WORK INSTRUCTIONS:
[1] How many pages does the statistics book described on the book page have?
[2] Please rewrite the part of the book page that opens with the words containing "Data—both big and" and closes with "of separate pieces.", putting "idle" in place of "dormant".

TEXT EXCERPT:
● ● ●
Home » Books » Mathematics » Statistics for Absolute Beginners: A Plain English Introduction

Statistics for Absolute Beginners: A Plain English Introduction

Author: Oliver Theobald

Publisher: Independently published

Genres: Mathematics

Publish Date: June 18, 2020

ISBN-10: B08BDZ2DCF

Pages: 156

File Type: Epub

Language: English

Book Preface

Let’s listen to the data.”

“Do you have the numbers to back that up?”

We live in an age and society where we trust technology and quantifiable information more than we trust each other—and sometimes ourselves. The gut feeling and conviction of Steve Jobs to know “what consumers would later want” is revered and romanticized. Yet there’s sparse literature (Blink by Malcolm Gladwell is a notable exception), an eerie absence of online learning courses, and little sign of a mainstream movement promoting one person’s unaided intuition as a prerequisite to success in business. Everyone is too preoccupied with thinking about quantitative evidence, including the personal data generated by Apple’s expanding line of products. Extensive customer profiling and procuring data designed to wrench out our every hidden desire are dominant and pervasive trends in business today.

Perhaps Jobs represents a statistical anomaly. His legacy cannot be wiped from the dataset, but few in the business world would set out to emulate him without data in their pocket. As Wired Magazine’s Editor-in-chief Chris Anderson puts it, we don’t need theories but rather data to look at and analyze in the current age of big data. [1 ]

Data—both big and small—is collected instantly and constantly: how far we travel each day, who we interact with online and where we spend our money. Every bit of data has a story to tell. But, left isolated, these parcels of information rest dormant and underutilized—equivalent to Lego blocks cordoned into bags of separate pieces.

Data, though, is extraordinarily versatile in the hands of the right operator. Like Lego laid out across the floor, it can be arranged and merged to serve in a variety of ways and rearranged to derive value beyond its primary purpose. A demonstration of data’s secondary value came in 2002 when Amazon signed a deal with AOL granting it access to user data from AOL’s e-commerce platform. While AOL viewed their data in terms of its primary value (recorded sales data), Amazon saw a secondary value that would improve its ability to push personalized product recommendations to users. By gaining access to data that documented what AOL users were browsing and purchasing, Amazon was able to improve the performance of its own product recommendations, explains Amazon’s former Chief Scientist Andreas Weigend. [2]

Various fields of data analytics including machine learning, data mining, and deep learning continue to improve our ability to unlock patterns hidden in data for direct or secondary analysis as typified by Amazon. But behind each new advanced technique is a trusted and lasting method of attaining insight, popularized more than two and a half hundred years ago under the title of this book.

While primary methods of statistical analysis date back to at least the 5th Century BC, it wasn’t until the 18th Century AD that these and newly evolved methods coalesced into a distinctive sub-field of mathematics and probability known today as statistics .
● ● ●
GIVEN DATA:
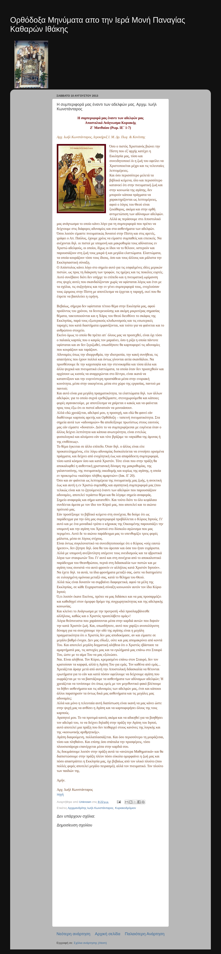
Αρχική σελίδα (107, 934)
● ● ●
WORKED ANSWERS:
[1] 156

[2]
Data—both big and small—is collected instantly and constantly: how far we travel each day, who we interact with online and where we spend our money. Every bit of data has a story to tell. But, left isolated, these parcels of information rest idle and underutilized—equivalent to Lego blocks cordoned into bags of separate pieces.